* _EXERCISE DIRECTIONS_
Copy out each line in the listing below where the word "header" appears.

* _DATA LISTING_
====
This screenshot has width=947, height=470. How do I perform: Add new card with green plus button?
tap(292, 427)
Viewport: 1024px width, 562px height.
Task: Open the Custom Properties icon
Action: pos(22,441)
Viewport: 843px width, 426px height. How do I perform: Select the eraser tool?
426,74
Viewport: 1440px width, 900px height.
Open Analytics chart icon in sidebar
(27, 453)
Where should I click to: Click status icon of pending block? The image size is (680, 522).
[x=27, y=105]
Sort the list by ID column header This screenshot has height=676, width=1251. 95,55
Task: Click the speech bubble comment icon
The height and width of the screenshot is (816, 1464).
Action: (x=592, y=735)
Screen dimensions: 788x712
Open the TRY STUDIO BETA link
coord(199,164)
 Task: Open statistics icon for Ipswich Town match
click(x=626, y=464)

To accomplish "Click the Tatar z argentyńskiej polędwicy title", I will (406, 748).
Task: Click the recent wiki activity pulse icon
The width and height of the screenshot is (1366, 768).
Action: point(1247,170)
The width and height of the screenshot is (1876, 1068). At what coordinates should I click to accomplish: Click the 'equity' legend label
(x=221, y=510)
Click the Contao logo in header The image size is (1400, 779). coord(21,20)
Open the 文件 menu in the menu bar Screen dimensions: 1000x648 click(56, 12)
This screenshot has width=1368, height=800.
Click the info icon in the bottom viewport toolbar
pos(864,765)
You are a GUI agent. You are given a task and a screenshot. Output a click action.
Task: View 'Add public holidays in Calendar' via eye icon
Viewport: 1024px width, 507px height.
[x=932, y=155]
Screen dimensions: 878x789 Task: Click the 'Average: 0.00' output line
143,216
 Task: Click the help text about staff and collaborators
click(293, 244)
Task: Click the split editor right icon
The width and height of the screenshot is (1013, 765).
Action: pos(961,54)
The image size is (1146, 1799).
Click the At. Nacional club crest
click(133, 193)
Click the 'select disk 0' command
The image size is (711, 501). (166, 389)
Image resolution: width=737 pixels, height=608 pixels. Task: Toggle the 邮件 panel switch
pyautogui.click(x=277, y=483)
====
* _RESULT_
Sort the list by ID column header This screenshot has height=676, width=1251. 95,55
Click the Contao logo in header The image size is (1400, 779). coord(21,20)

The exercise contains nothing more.